Abordant les lois exposées par ceux qu'en son temps on appelait les économistes (de Quesnay à Ricardo), Karl Marx déclarait, dans sa conférence sur le libre-échange (9 janvier 1848) :
"Ces lois se confirment à mesure que le libre-échange se réalise. La première de ces lois, c'est que la concurrence réduit le prix de toute marchandise au minimum de ses frais de production. Ainsi le minimum de salaire est le prix naturel du travail. Et qu'est-ce que le minimum de salaire ? C'est tout juste ce qu'il faut pour faire produire les objets indispensables à la sustentation de l'ouvrier, pour le mettre en état de se nourrir tant bien que mal et de propager tant soit peu sa race."

Encore ne s'agit-il là que d'une position d'équilibre statistique :
"Ne croyons pas pour cela que l'ouvrier n'aura que ce minimum de salaire ; ne croyons pas, non plus, qu'il aura ce minimum de salaire toujours."

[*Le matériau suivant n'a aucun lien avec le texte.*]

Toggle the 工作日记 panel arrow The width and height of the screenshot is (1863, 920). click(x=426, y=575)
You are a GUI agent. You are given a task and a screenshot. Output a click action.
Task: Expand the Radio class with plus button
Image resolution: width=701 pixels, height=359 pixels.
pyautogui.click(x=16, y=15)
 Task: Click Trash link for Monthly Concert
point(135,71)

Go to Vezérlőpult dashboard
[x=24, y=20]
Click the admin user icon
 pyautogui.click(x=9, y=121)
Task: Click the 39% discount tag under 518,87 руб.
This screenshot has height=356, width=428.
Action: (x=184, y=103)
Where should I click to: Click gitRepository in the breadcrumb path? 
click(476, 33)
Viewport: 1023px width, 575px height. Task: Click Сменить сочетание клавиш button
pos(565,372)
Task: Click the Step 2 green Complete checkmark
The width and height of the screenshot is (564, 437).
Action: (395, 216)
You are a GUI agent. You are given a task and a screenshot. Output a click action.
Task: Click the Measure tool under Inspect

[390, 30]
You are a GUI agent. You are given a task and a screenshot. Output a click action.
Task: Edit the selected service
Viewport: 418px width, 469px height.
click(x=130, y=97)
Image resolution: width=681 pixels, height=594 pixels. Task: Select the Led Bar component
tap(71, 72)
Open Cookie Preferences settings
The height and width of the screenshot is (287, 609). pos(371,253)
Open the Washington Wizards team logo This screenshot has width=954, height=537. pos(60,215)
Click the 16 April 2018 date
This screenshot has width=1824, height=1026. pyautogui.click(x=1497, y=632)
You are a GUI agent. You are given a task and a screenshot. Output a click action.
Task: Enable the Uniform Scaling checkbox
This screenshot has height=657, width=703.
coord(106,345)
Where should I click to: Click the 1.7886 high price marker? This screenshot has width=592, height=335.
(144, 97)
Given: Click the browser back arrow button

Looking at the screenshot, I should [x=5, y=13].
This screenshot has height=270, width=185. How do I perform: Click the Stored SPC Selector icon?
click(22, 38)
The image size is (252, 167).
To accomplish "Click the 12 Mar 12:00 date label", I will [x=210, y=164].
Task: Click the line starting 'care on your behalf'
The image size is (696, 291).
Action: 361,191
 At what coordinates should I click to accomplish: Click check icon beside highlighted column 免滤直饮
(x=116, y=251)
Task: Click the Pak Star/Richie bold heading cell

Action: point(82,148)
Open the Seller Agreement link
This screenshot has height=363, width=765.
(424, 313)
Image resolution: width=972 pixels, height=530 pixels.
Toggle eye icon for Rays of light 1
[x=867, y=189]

De fait, cet équilibre statistique s'établit sur un temps élargi, mais aussi dans un espace lui-même extensible. Ce qui fait défaut, ici, du point de vue de la rémunération salariale, est en excès, ailleurs ; de même sur l'échelle du temps, par le biais des cycles économiques de longue durée, ou grâce aux possibilités d'endettement, par exemple.

Pour une population donnée, l'équilibration de sa rémunération salariale avec celle d'autres contrées pourra se trouver freinée par l'impérialisme que son propre pays y exerce... pour autant qu'il est vainqueur. Inversement, s'il est vaincu.

Ainsi, entre les deux impérialismes concurrents que sont la France et l'Allemagne, la chute du mur de Berlin et la politique militaire, diplomatique et économique conqué-rante menée par la seconde en Europe centrale jusqu'à une victoire somme toute écrasante, auront induit un différentiel de puissance qui met les salariés français - y compris par le biais du chômage - dans une situation plutôt difficile, au moins momentanément.

Mais la France n'a pas que l'Allemagne à prendre en compte, bien sûr. Ailleurs, d'autres menées impérialistes la feront avancer ou reculer selon les résultats qu'elle y obtiendra et qui pourront être différents de sa récente défaite face à l'Allemagne.

Jusqu'au jour où, par exemple, la domination allemande lui deviendrait plus ou moins mortifère... Dans ce cas, l'impérialisme des deux pays changerait totalement de physio-nomie, laissant pressentir le pire.